▶ _Texte_

Seconde Guerre Mondiale, Noël au front
Seconde Guerre Mondiale, Noël au front

Le sapin illuminé est devenu un tel symbole de Noël qu’on ne compte plus les photographies des années 40 et de guerre qui montrent des soldats fêtant Noël et parvenant, malgré tout, à se procurer un sapin et bénéficier pour un temps de répit, d’un peu de lumière.

Une famille ouvre ses cadeaux, années 40-50
Une famille ouvre ses cadeaux, années 40-50

De la même manière, les années 50, le baby boom, les trente glorieuses et l’avènement du capitalisme font monter en flèche les ventes de guirlandes de Noël et autres accessoires de décorations pour les fêtes. Comme en témoignent ces photographies d’époque mettant en scène des familles, on est bien loin des illuminations des premiers Grands Magasins du XIXème siècle,  l’effet escompté par le rôle de celles-ci a atteint son paroxysme et les sociétés de vente de décorations font fortune. On ne spécule plus seulement sur le passage du Père Noël la nuit du 24 au 25 décembre. Plus qu’une fête : Noël est un business.

▶ _Données_
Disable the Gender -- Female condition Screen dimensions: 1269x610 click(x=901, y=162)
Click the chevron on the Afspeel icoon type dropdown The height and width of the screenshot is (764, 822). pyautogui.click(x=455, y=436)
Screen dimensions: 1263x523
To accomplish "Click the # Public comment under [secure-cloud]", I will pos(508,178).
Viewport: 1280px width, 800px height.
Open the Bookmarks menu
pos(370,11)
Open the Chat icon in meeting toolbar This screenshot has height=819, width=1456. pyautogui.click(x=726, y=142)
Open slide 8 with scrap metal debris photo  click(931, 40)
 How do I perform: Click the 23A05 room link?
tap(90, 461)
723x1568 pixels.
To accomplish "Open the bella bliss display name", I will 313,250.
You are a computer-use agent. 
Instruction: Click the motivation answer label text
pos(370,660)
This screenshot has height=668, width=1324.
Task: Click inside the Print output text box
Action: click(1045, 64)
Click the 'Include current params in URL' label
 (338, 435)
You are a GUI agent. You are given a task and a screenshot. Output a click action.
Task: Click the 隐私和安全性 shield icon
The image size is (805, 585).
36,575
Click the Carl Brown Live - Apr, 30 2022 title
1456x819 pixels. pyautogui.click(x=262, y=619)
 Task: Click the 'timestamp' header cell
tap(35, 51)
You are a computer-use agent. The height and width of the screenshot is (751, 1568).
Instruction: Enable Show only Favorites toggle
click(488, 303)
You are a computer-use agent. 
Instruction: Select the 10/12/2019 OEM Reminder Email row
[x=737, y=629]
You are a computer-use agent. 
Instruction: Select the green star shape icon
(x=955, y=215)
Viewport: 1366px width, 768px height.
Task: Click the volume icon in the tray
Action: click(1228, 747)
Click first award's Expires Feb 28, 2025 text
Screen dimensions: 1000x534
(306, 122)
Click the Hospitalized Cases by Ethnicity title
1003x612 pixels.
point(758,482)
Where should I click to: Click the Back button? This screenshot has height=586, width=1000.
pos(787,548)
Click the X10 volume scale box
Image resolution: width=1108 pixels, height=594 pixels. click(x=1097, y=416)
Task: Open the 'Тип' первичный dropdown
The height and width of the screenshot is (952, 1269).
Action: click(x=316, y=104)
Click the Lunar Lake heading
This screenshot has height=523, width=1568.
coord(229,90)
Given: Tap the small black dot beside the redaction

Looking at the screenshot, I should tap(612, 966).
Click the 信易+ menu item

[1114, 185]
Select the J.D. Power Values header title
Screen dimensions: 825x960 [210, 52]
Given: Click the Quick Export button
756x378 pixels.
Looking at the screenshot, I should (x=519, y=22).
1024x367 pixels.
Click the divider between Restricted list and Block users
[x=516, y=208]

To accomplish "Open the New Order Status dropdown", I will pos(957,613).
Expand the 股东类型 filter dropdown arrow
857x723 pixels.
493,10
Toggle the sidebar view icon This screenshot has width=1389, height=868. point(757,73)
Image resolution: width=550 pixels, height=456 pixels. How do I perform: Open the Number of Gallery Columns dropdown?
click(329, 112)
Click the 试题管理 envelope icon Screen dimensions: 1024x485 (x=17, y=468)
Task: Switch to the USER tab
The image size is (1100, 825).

▶ _Consigne 1_
Résumez plus brièvement, dans le texte sur Noël, le paragraphe qui commence par « De la même manière, les années 50 » en conservant ses faits principaux.
▶ _Consigne 2_
Recopiez à l'identique le passage du texte sur Noël situé entre « De la même manière, les » et « est un business. », ces deux passages compris.

▶ _Solution rédigée 1_
Dans les années 50, le baby boom, les trente glorieuses et l'avènement du capitalisme font monter en flèche les ventes de guirlandes et d'autres décorations de fêtes. Les photographies de familles de l'époque montrent qu'on est loin des illuminations des premiers Grands Magasins du XIXème siècle. L'effet recherché atteint son paroxysme et les sociétés de vente de décorations font fortune. Noël n'est plus seulement une fête : c'est un business.

▶ _Solution rédigée 2_
De la même manière, les années 50, le baby boom, les trente glorieuses et l’avènement du capitalisme font monter en flèche les ventes de guirlandes de Noël et autres accessoires de décorations pour les fêtes. Comme en témoignent ces photographies d’époque mettant en scène des familles, on est bien loin des illuminations des premiers Grands Magasins du XIXème siècle,  l’effet escompté par le rôle de celles-ci a atteint son paroxysme et les sociétés de vente de décorations font fortune. On ne spécule plus seulement sur le passage du Père Noël la nuit du 24 au 25 décembre. Plus qu’une fête : Noël est un business.